Learning To Listen and Listening To Learn: Why Listening Might Be The New Practice

15 Jul

How do we become musical experts?  Is it through long-hours of monotonous practice, or perhaps through more a passive form of acquisition?  Much research suggests that expertise, both in our ability to recognize a refined musical performance or create a captivating performance, is often attributed to the amount of practice.  However, a study conducted by Henkjan Honing and Olivia Ladinig, provides evidence suggesting that actively listening to music might enable listeners to “bypass” formal musical training in order to become musically competent.  Honing and Ladinig investigated whether the articulation and expression of a musical performance is recognized by the musically-acquainted to a finer degree in comparison to the lay-men.  The research duo selected one aspect of expression, expressive timing, as the focal point for this inquisition.  Expressive Timing is the subtle deviation made by the performer that strays from the norm tempo of a song or piece (in classical music we might associate these deviations as tempo rubato while in other genres of music we might associate these deviations with delays or anticipations of the piece’s tempo).

The study asked participants to listen to two performances of the same, all-instrumental composition (the musical selections were taken from classical, rock, and jazz genres).   One of the performances in the pair was recorded at a slower or faster tempo and then with edited to match the tempo of its sister performance.   Thus, the two “performances” were played back at the same tempo, but with one manipulated to match the tempo of the other.  The performances were selected from CD commercial recordings, and edited using software that kept both the quality and timbre intact even after undergoing the tempo shift.  The participant’s objective was too identify which out of the pair was the non-tempo transformed piece.

During analysis, the group of participants were separated into three categories of musical expertise (non-musician, semi-musicians, expert musicians)  and exposure (classical, jazz, rock genres).  Across these categories, the majority of the participants correctly identified the  non-tempo transformed composition.  Further analysis revealed that a participant’s familiarity with a specific genre of music, resulted in more accurate determinations of the non-tempo transformed composition.  This phenomenon seemed to be independent from the level of musical expertise suggesting that exposure to a certain archetype of music, might increase increase one’s musical competence.  It need be mentioned that despite the evident role of exposure on musical competency, formal musical training plays an indispensable role in the formation of musical competence — such that, it is the interplay of both exposure and expertise that provides an individual with the most promising capacity for musical competence.  Therefore, actively listening to a select style of music might might rival the perspectives gained from formal music training, and allow the musically-unacquainted to become proficient at identifying certain musical embellishments.  However, music competency could be amplified with the addition of formal music training.

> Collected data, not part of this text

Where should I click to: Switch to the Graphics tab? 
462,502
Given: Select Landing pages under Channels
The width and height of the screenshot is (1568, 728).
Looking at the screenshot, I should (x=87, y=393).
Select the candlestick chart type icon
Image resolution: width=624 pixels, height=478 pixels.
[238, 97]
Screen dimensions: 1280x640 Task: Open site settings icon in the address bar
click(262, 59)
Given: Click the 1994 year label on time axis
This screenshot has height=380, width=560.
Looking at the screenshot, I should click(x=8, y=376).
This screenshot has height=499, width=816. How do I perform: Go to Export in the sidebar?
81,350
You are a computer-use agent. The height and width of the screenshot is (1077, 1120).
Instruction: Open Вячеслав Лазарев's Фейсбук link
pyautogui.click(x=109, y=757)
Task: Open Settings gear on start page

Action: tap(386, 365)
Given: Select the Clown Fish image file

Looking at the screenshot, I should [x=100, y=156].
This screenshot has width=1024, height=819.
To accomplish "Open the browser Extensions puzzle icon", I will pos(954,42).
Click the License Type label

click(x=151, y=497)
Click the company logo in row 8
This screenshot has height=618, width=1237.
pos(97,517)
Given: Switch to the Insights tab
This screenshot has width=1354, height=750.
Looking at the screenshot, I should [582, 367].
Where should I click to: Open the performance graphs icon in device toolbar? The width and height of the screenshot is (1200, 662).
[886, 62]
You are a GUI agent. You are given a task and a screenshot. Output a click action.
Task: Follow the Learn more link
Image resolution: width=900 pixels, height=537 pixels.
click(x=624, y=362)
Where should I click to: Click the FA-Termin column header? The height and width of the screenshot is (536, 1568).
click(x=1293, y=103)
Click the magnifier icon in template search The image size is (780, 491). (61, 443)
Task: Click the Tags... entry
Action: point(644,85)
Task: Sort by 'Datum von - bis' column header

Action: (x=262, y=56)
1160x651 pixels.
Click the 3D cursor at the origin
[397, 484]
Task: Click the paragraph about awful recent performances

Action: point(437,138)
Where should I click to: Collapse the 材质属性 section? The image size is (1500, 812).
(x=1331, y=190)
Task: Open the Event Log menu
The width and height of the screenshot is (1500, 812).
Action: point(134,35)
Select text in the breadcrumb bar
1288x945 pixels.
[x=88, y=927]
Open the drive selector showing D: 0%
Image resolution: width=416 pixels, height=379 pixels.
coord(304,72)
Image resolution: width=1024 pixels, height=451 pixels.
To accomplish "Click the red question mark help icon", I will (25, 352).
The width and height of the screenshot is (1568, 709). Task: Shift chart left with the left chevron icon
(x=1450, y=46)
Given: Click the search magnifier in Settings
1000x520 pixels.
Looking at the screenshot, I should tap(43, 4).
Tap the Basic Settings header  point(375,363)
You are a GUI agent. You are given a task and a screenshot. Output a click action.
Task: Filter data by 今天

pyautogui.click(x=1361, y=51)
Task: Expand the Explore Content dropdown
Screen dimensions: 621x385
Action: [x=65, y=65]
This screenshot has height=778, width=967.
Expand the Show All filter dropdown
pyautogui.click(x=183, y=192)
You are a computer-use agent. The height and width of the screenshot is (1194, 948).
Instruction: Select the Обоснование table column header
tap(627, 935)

The data from this research demonstrates another example how cultural and environmental factors might influence our musical abilities (for another example on how culture effects our musical experiences, check out Soley and Hannon’s study on musical preference in infants). What this data insinuates, is that our listening habits might be as critical, if not equally instrumental, to music development as formal training.  More research will need to be conducted to determine if just solely listening to music actually affects performance ability to the degree of formal music training.  Yet at the very least, this study tells us that frequent exposure to a specific music affects our perception of said music.  Tired of practicing your scales?  Then pick up your favorite or a new recording, and give it a thorough listen!

Honing, H., & Ladinig, O. (2009). Exposure influences expressive timing judgments in music. Journal of Experimental Psychology: Human Perception and Performance, 35(1), 281-288.